• Set problem a
From the listing below, reproduce verbatim the part that opens with the line containing "Open the About UCSL menu item" and closes with the line containing "The image size is (511, 549). (56, 63)", including both of those lines and nothing else.
Start of Passage shown
Bronx, N.Y., August 25, 2005 It didn’t hit me until I started filling in my Scorecard. Thursday afternoon in New York promised to be a beaut, and the number 4 Subway car I took to the Stadium had just two people in it, very unlike the 100-plus who had crammed in Tuesday evening. Sitting in the blinding but not overly hot sun (78 degrees at first pitch), I entered the lineups, and then the pitchers.
Chacin vs. Chacon, lefty against righty, Blue Jay opposing Yankee. And they were both wearing number 39 on their backs. Chacon is three years older, both in age and in big-league baseball, but they share December as their birth month as well. And there’s one more thing. They both got off to great starts in Yankee Stadium. Chacon has pitched brilliantly here since he was acquired from Colorado for Double-A righthanders Eduardo Sierra and Ramon Ramirez just about one month ago. And Chacin shocked the Bombers in the House That Ruth Built by beating them here 6-3 in his major league debut 11 months ago.
But the similarity went away as the game began. Chacon relies on a mix of pitches and misdirection; he doesn’t blow hitters away but they don’t hit the ball hard either. With his in and out motion, he can miss too often, and his strikes-to-balls ratio is rarely ideal. He got a first-pitch strike on Blue Jays shortstop Russ Adams at 1:09, but fell to 3-1 before Posada pegged Adams out on a roller in front of the plate. Frank Catalonotto bounced to Felix Escalona, who gave Robinson Cano a day off at second, on a 3-1 pitch, and Shawn finished the top of the first on a Shea Hillenbrand fly to center after Vernon Wells had singled to left center.
End of Passage shown
• Set problem b
Carry the game account above forward from its final sentence, before the listing that follows.
Start of Exercise input
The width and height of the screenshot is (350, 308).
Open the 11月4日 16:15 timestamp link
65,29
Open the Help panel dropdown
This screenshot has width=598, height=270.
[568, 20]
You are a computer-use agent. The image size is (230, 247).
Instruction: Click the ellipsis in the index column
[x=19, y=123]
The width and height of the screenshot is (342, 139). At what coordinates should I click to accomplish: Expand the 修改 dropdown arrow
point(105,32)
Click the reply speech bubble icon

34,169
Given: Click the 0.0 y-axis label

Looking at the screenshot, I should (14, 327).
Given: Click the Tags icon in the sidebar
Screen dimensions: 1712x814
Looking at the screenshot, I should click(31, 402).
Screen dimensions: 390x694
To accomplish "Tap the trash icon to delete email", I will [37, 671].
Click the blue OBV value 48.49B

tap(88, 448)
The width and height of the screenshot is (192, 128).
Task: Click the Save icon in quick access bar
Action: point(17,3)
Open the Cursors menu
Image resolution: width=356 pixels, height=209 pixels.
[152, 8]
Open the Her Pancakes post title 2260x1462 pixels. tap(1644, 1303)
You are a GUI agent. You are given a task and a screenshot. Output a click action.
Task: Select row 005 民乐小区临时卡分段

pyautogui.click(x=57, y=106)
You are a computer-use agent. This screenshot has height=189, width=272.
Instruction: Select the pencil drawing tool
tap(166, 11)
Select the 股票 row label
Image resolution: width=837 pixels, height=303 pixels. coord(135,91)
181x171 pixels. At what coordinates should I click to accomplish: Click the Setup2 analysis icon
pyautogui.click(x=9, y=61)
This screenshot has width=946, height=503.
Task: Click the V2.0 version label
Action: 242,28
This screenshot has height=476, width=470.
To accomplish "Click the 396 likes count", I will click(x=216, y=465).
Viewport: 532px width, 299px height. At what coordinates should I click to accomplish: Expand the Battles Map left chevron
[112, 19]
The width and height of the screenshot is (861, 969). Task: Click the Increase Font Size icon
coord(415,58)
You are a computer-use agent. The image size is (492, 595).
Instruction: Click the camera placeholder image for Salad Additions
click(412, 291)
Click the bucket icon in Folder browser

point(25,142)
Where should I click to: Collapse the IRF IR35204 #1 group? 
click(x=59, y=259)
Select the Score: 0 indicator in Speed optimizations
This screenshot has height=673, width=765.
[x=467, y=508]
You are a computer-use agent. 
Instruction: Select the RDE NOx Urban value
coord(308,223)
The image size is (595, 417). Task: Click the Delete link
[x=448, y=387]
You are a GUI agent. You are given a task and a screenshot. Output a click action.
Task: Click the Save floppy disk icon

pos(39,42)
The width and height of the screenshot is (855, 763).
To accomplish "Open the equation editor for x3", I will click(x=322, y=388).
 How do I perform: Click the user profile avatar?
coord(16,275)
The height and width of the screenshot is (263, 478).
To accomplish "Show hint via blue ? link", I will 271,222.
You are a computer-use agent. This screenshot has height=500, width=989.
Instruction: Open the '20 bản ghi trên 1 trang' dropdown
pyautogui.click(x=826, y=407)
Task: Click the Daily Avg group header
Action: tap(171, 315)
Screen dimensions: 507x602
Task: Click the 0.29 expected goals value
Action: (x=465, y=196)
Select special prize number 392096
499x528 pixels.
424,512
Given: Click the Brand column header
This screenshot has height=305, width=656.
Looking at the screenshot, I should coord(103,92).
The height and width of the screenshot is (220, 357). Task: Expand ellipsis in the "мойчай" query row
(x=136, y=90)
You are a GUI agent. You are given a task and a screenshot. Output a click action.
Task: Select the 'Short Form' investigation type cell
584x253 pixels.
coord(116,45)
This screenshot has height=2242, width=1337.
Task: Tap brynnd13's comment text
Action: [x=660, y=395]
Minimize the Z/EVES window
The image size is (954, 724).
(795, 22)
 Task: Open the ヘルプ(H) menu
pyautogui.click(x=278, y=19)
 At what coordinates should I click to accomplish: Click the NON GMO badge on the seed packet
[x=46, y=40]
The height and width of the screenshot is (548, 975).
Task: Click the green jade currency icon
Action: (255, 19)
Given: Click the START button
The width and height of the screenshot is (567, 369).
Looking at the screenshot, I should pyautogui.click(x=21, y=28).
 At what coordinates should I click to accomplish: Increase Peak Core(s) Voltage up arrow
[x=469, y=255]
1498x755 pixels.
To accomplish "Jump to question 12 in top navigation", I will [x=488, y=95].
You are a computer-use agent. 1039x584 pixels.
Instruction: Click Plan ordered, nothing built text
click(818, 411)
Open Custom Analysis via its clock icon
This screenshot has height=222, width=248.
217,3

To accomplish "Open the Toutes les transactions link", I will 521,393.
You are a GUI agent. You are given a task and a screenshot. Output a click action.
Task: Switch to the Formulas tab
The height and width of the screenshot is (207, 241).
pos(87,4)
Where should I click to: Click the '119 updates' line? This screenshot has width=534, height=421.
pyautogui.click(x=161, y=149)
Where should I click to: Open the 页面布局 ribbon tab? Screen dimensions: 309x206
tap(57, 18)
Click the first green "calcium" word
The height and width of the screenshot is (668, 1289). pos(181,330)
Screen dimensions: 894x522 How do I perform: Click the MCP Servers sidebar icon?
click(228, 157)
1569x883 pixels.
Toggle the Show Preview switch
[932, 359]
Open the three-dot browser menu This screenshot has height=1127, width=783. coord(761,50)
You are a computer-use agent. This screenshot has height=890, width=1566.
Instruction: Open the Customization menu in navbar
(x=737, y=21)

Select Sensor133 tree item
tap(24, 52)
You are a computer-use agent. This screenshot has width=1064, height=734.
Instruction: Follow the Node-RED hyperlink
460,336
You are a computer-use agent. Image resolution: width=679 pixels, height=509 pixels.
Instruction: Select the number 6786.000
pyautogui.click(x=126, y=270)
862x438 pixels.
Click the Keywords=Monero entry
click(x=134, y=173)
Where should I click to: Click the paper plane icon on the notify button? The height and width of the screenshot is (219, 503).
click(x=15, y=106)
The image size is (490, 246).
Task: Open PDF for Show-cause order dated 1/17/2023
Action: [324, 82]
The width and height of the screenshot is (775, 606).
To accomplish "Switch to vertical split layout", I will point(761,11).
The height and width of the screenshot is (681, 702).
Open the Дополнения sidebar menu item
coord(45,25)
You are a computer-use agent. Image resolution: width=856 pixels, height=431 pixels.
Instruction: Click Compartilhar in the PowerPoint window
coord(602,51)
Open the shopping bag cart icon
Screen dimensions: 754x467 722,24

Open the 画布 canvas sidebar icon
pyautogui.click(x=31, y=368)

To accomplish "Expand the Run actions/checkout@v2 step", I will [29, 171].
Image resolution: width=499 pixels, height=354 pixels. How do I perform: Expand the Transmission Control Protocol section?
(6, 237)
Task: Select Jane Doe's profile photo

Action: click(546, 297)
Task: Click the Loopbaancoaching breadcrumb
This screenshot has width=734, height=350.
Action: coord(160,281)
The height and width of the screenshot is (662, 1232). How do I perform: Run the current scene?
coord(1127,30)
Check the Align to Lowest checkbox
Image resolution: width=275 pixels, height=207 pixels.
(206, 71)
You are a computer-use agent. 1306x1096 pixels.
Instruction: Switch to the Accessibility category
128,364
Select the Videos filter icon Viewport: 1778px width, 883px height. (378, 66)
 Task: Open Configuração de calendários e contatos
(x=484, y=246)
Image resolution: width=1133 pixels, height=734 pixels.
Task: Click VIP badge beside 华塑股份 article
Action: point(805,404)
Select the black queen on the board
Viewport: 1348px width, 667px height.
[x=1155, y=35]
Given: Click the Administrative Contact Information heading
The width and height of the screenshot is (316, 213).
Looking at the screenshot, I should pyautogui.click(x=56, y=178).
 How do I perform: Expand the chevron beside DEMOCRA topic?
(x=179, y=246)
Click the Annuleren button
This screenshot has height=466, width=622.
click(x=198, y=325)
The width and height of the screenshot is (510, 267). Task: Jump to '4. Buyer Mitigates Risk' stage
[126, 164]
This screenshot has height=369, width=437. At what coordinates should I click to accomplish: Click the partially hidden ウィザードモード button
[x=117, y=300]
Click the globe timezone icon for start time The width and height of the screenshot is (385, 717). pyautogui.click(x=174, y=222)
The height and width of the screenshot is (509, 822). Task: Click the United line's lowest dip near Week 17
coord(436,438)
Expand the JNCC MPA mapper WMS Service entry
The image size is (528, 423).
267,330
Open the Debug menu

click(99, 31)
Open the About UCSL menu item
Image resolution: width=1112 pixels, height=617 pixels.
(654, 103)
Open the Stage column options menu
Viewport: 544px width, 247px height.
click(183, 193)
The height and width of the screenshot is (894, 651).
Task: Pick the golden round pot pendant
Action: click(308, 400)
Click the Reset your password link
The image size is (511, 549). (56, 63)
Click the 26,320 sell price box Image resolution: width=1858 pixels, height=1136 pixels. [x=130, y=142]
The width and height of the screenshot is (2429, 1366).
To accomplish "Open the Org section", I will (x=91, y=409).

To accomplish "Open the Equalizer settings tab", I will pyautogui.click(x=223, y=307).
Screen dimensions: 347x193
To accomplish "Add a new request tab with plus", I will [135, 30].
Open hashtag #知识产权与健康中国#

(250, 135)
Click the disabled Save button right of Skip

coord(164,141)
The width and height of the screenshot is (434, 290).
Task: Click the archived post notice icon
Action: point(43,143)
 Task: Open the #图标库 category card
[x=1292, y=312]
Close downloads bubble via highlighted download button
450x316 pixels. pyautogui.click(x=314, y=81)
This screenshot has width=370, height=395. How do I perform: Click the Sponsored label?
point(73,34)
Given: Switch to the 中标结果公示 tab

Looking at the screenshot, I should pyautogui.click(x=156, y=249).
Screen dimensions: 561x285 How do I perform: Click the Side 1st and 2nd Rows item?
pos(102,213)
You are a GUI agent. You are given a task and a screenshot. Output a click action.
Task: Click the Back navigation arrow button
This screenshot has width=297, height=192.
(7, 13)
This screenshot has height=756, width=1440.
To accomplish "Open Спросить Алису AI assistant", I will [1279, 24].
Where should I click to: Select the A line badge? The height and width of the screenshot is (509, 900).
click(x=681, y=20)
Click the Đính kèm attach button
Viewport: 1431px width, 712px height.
End of Exercise input
• Written response a
Open the About UCSL menu item
Image resolution: width=1112 pixels, height=617 pixels.
(654, 103)
Open the Stage column options menu
Viewport: 544px width, 247px height.
click(183, 193)
The height and width of the screenshot is (894, 651).
Task: Pick the golden round pot pendant
Action: click(308, 400)
Click the Reset your password link
The image size is (511, 549). (56, 63)

• Written response b
And then came The Big. Chacin can throw harder, and there is a dramatic difference in speed between his fastball and his curve. But the Yanks jumped on both in the first, and they did it with both feet. Derek Jeter smacked a 1-0 pitch to the right of center for an early single, and Hideki Matsui instantly pushed him to second with a line one-base hit up the middle. Gary Sheffield actually took a strike before laying wood to ball, but he made it worth the wait when he crushed a high drive to left for an immediate 3-0 lead.
Last week I was lucky enough to make my first visit to the city on the Bayou, New Orleans, and found it lovely though a solid 20 degrees hotter. A highlight was a trip to the Voodoo Museum off Bourbon, with its skulls, incantations, voodoo dolls, and zombies. The creole natives love to dance, and the Kingston Trio classic song Zombie Jamboree pays tribute to just two of their many moves: “Back to back, and belly to belly, I don’t give a d___, cause I’m stone dead already!” Four pitches after Sheffield’s blast, I knew how the Louisiana natives felt, because that is when Alex Rodriguez “backed” and “bellied” Shef up by lofting a ball of similar height and distance, and the Yankees had a 4-0 lead on Chacin’s first nine pitches.
The Stadium rocked; the crowd roared; but after a visit from the dugout, the Toronto lefty stiffened. Center fielder Bernie Williams made a bid for a one-out single to right, but first baseman Hillenbrand, who had a good day in the field, smothered it, and Chacin got out of the first on 27 pitches despite a two-out walk to Jorge Posada. And the Stadium quieted, despite game attempts from a fun crowd, and Chacin held the Yanks right there for the next four frames. A Posada single/Tino Martinez walk leading off the home fourth looked dangerous once Escalona showed Monday’s bad bunt was a fluke with a beauty down third. But Jorge was nailed at the plate on a Jeter comebacker to the mound. The Yanks ran the play long enough to restore the runner-at-second-and-third configuration, but Matsui whiffed and the opportunity passed. The Matsui punch-out was Chacin’s fifth in three innings; he nailed Rodriguez, Giambi, and Williams on called third strikes in succession in the third.
All of which was significant because Toronto was using timely hits combined with Chacon’s wildness to climb back in the game. Third baseman Corey Koskie blasted a booming double to left center leading off the second. Escalona made a great stop on Greg Zaun’s bid for a single through the second base hole, but by the time Tino corralled his wild throw from his knees and secured the putout Koskie was at third. The Yanks chose to play back and Chacon kicked awkwardly at Reed Johnson’s slow roller; Koskie scored the first Blue Jay run as Jeter pegged Johnson out.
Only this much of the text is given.